California’s Disneyland and Florida’s Walt Disney World may recover in vastly different ways from the coronavirus pandemic, according to an analyst.

What’s the news:

  • Wall Street analyst David Miller told The Hollywood Reporter that the parks won’t reopen at the same time. In fact, Florida’s park may take more time to reopen because of the international aspect.
  • Miller said: “By our estimation, 85% of the attendance base in Orlando — in a normalized environment, forget about the virus for a second — comes from out of state or out of country. Which means you pretty much have to fly there. So, it is a two-step process with getting consumers conformable with going back to the parks.

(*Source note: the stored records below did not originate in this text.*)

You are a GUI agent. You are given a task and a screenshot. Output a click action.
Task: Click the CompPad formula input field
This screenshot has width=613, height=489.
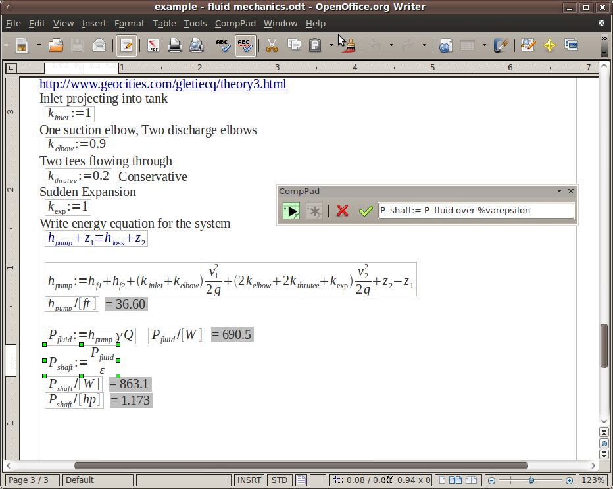pyautogui.click(x=476, y=211)
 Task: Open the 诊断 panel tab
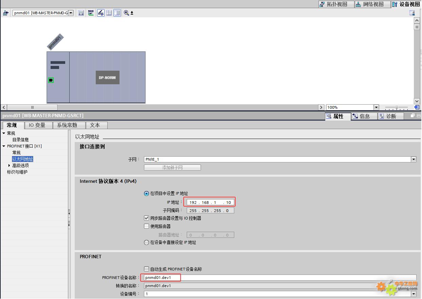(x=391, y=116)
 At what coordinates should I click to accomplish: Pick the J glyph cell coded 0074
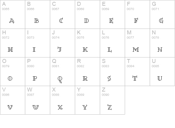tap(62, 43)
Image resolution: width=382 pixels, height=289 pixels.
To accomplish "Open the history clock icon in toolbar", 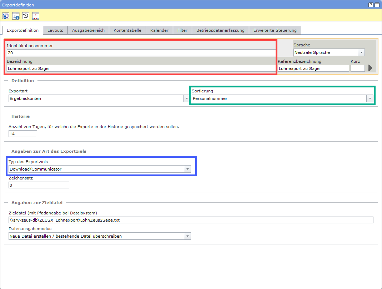I will (x=26, y=16).
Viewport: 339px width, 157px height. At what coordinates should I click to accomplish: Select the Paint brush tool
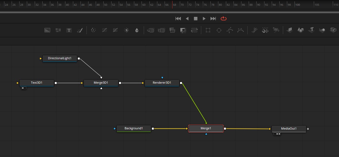pyautogui.click(x=80, y=30)
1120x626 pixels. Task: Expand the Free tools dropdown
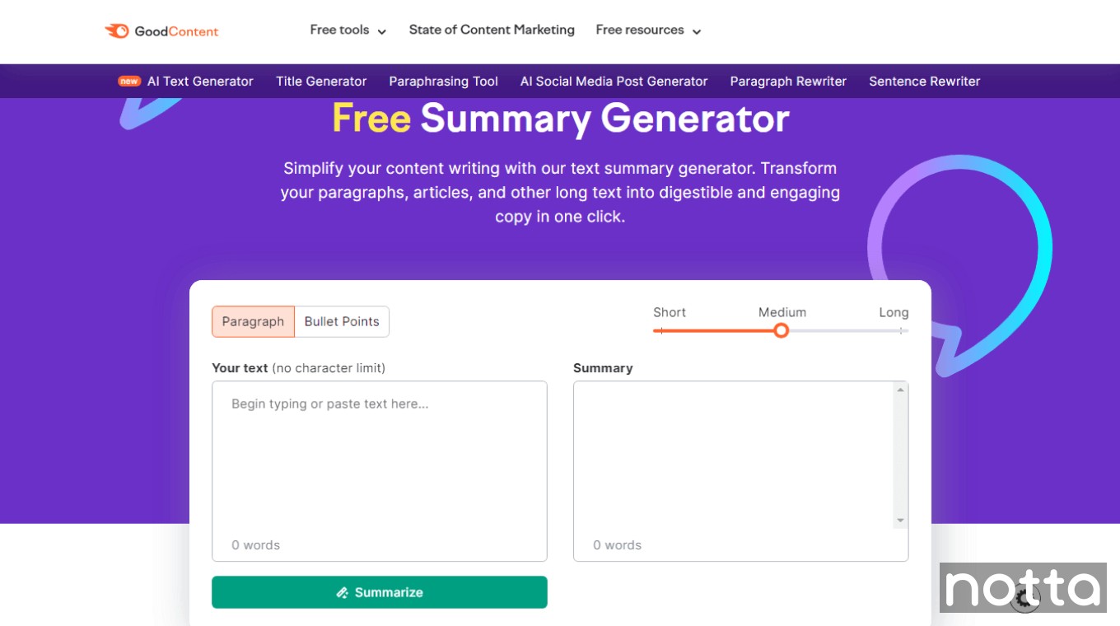(347, 30)
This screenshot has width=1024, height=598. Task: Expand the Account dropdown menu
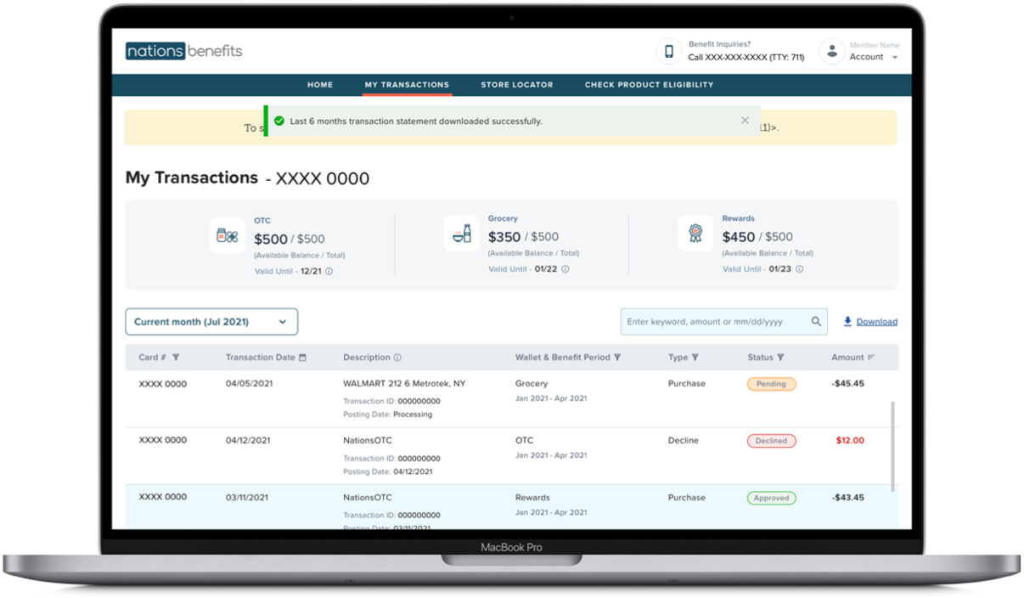(893, 58)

You have to be comfortable No. 1 with getting on a plane ... and then you have to be comfortable actually going into the park and hope that it is a fairly sterile environment and that people will hopefully adhere to safe social distancing.”
  • Miller said there are two strategies at play for the parks. One includes social distancing measures. The other strategy doesn’t include social distancing because attendance is limited, according to The Hollywood Reporter.
  • Miller said: “At least with theme parks, there’s no secular threat in going to the theme park unless there is no cure for the virus. Eventually, there is going to be a vaccine. Eventually life will return to normal, but no one knows how quickly. Because of the reorganization of the (Disney) business line, the parks and experiences strategic business unit is now the largest unit. So when you close your largest unit, that’s serious earnings power that gets extracted out of the model. The problem is, everyone is modeling different numbers because no one knows when these parks are going to reopen.”
  • Universal Studios Orlando may struggle to reopen as quickly as Universal Studios Hollywood for the same reason, according to The Hollywood Reporter.

Opening in 2021?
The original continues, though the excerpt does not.